Tradução e adaptação: Yuri Vilarinho

 

Nos últimos vinte anos, o cuidado no hospital psiquiátrico tem sido reduzido, praticamente, à prescrição de medicações psicotrópicas e à manutenção da segurança do paciente. Os psiquiatras têm pouco tempo para trabalhar com os seus pacientes e contribuem muito pouco quanto aos cuidados que estes devem receber, limitando-se a aprovar diagnósticos e a assegurar que o trabalho está sendo feito corretamente.

 

Neste tipo de ambiente, o psicoterapeuta reichiano (orgonoterapeuta) encontra desafios particulares. Desconhecido pela maioria, é encarado com indiferença, incompreensão e até mesmo surpresa. Alias, como qualquer outro psicoterapeuta, não é necessário neste ambiente. É encarado como um remanescente do passado. Infelizmente, isto está acontecendo num tempo em que o conhecimento e a "expertise" do orgonoterapeuta é tão necessária, dada a miséria humana atual e as condições sociais cada vez mais caóticas.

 

A rigor, o orgonoterapeuta poderia fazer a diferença nos cuidados em saúde mental. Pode focar, por exemplo, nas áreas mais importantes do ponto de vista caracterológico da vida do paciente, movendo-se gradualmente em uma direção mais saudável. Isto é possível, porque não está perdido na visão errônea de considerar o sofrimento mental como apenas uma coleção de sintomas e que as medicações são o único meio efetivo no tratamento das psicopatologias.

 

O entendimento do caráter e da estrutura biofísica dos pacientes permite o estabelecimento de uma aliança terapêutica profunda, sugerir intervenções terapêuticas apropriadas e manejar as medicações de forma mais efetiva. Ao mesmo tempo, o orgonoterapeuta, quando trabalha num "setting" convencional (como um hospital), tem de estar particularmente vigilante quanto às possibilidades de utilizar o seu conhecimento e alcançar o paciente no momento certo.

 

Para ilustrar este ponto, gostaria de apresentar uma intervenção de análise do caráter que tive oportunidade de fazer com um adolescente de 15 anos, chamado Marcos, e com os seus pais, durante uma breve hospitalização. Marcos foi trazido ao hospital por conta de um surto de raiva em sua casa. Desde os 12 anos, tem sido hospitalizado muitas vezes e seus pais estão sem conseguir ver a luz no fim do túnel. Estes não sabiam mais o que fazer e estavam infelizes com a ajuda que receberam de profissionais antes de decidirem chegar à hospitalização.

 

Marcos não tem freqüentado a escola, tem tido poucas interações sociais e pouco interesse em sua vida geral. Quando sua mente está decidida a fazer algo, por exemplo, recusar ou querer fazer alguma coisa, é impossível retirá-lo deste estado.

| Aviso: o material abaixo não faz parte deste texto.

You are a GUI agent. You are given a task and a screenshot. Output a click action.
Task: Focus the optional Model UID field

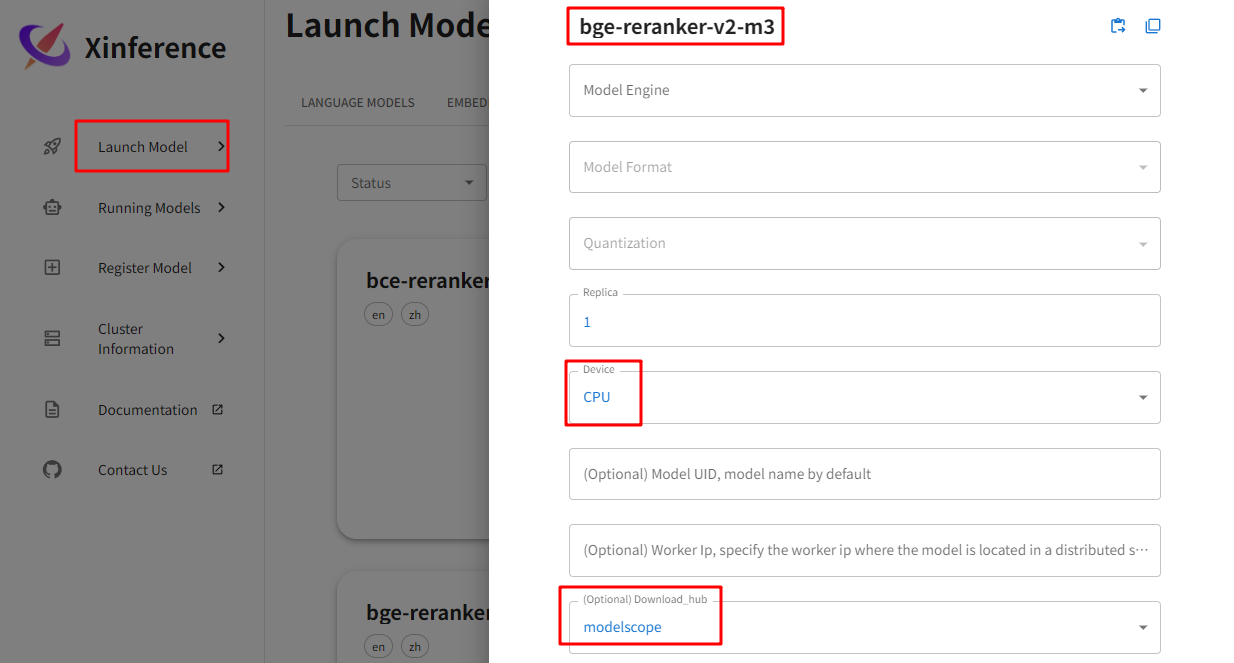coord(864,474)
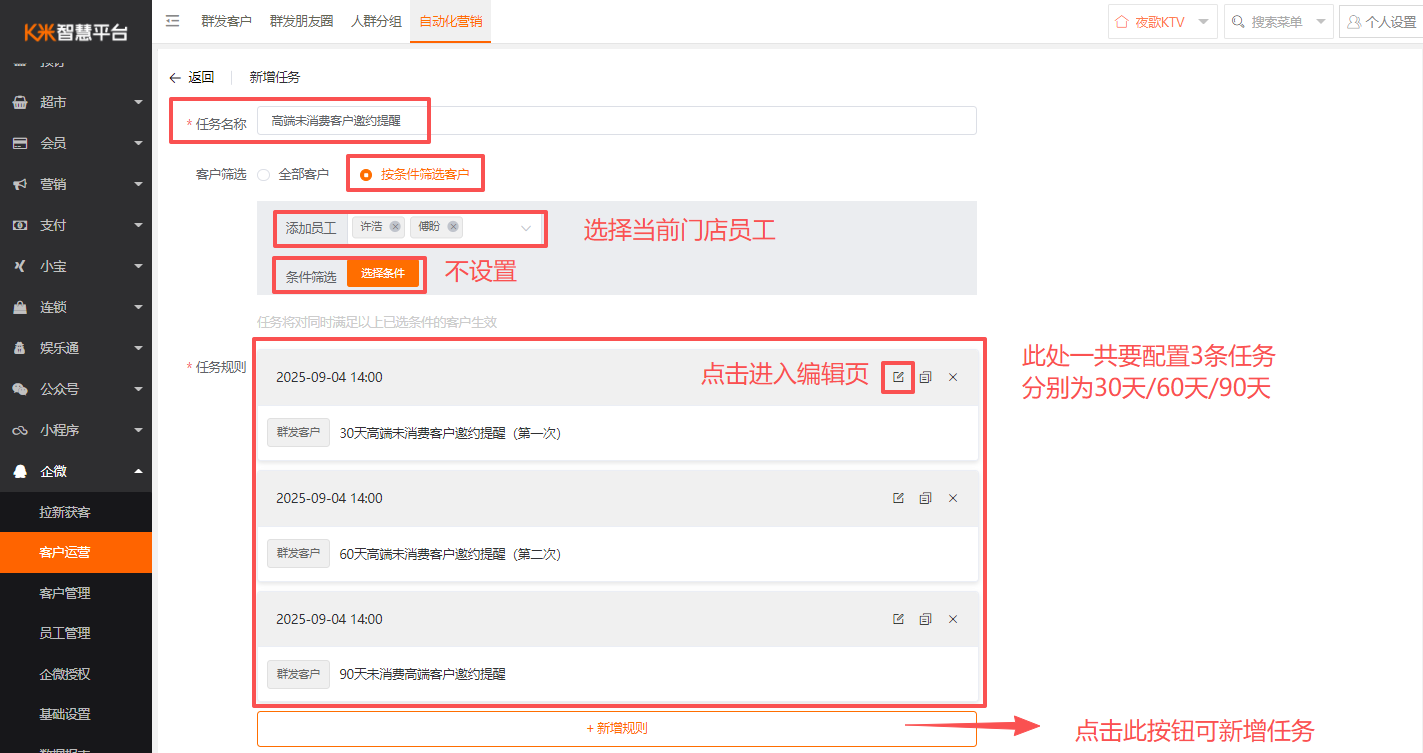Screen dimensions: 1423x753
Task: Switch to the 群发朋友圈 tab
Action: pos(301,21)
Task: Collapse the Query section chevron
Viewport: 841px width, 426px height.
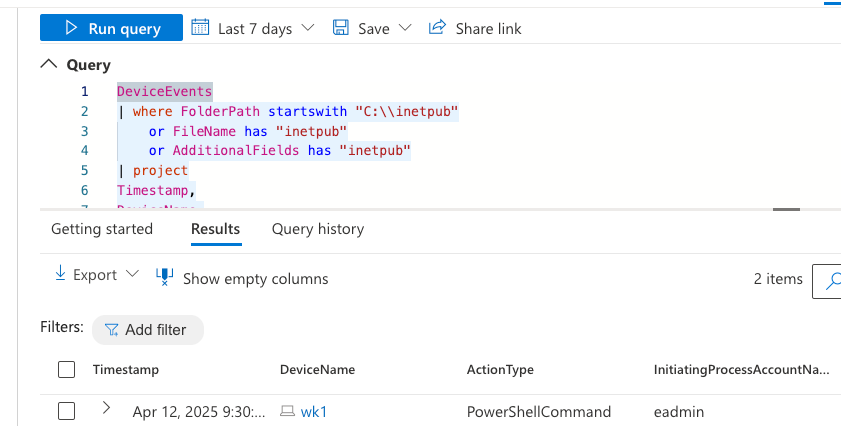Action: (x=48, y=64)

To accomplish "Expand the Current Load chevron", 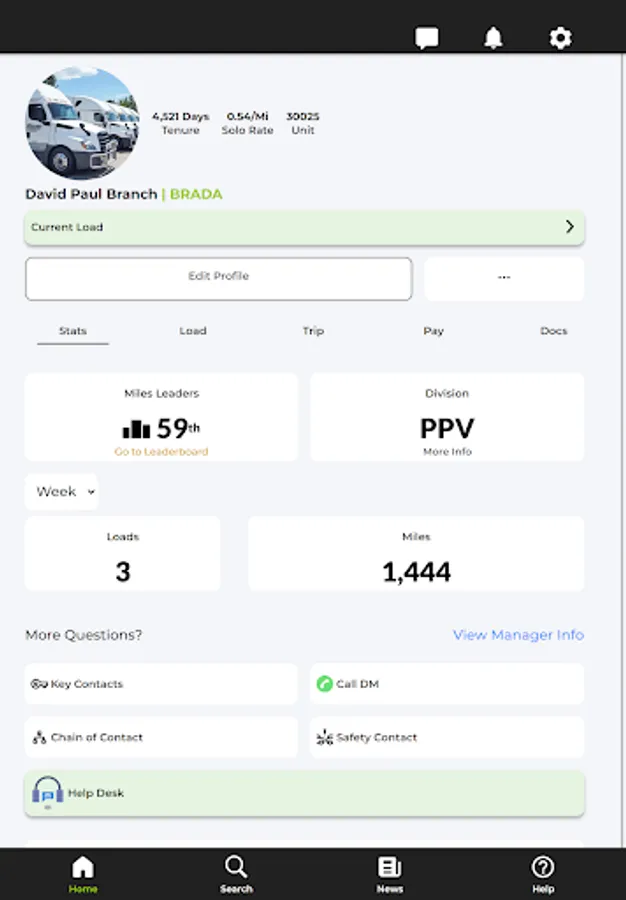I will (x=569, y=227).
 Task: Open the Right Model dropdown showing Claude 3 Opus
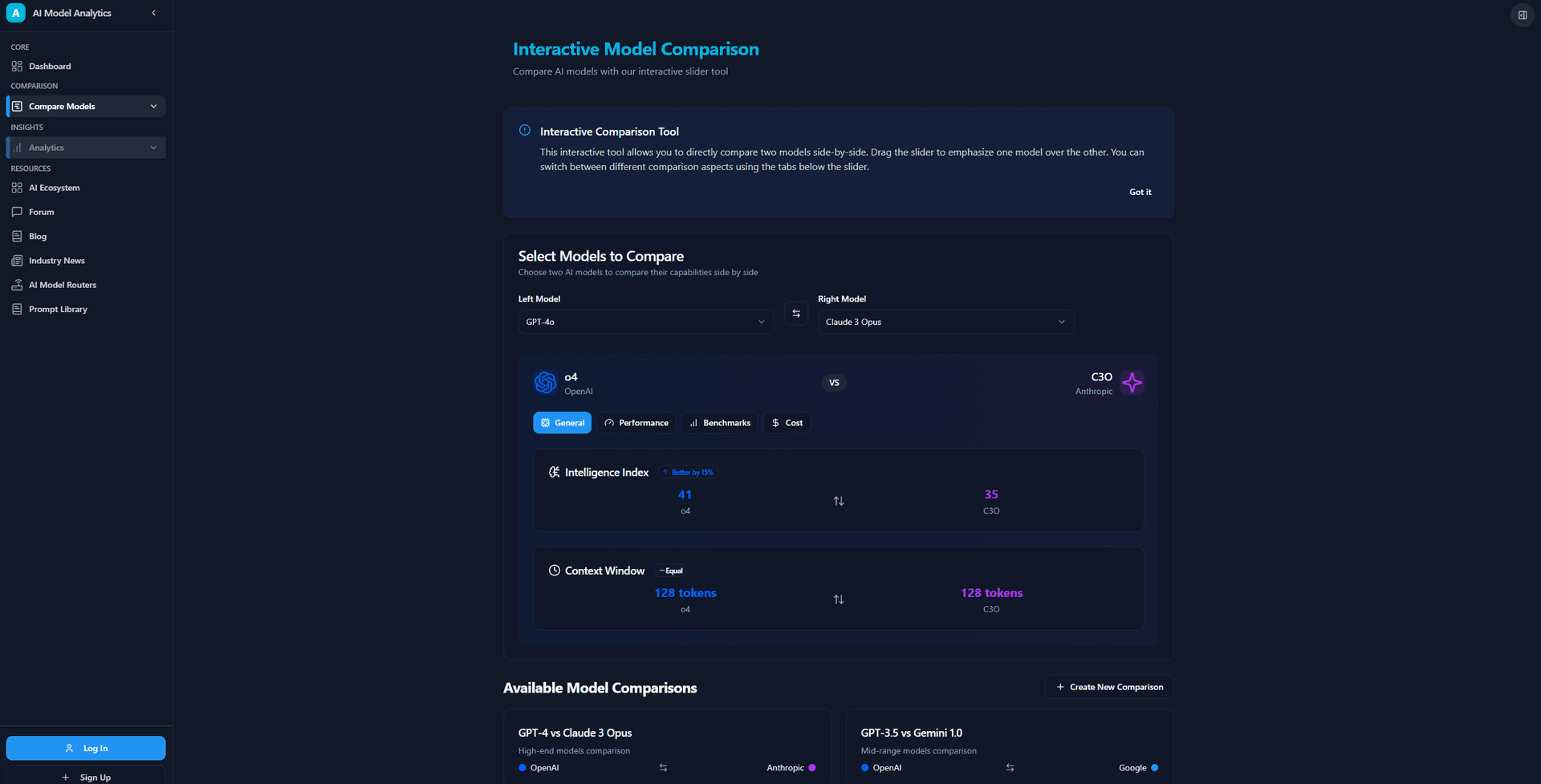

Em geral, os pais, nestas situações, têm uma reação de raiva, pois se sentem perdidos e incompetentes emocionalmente, o que faz com que Marcos tenha um surtos violentos. Em outros períodos, Marcos torna-se bastante raivoso sem razão aparente, embora tipicamente sua raiva seja dirigida à sua mãe. Nestes períodos, Marcos torna-se inalcançável.

 

Este comportamento foi classificado pelos pais como uma "pendulação de humor". Quando tinha 12 anos, Marcos foi diagnosticado com transtorno bipolar por uma renomado psiquiatra e autor de vários livros sobre psiquiatria infantil e, ao longo destes anos, foi tratado com uma extensa lista de remédios, embora continue se deteriorando. Agora, Marcos estava hospitalizado novamente.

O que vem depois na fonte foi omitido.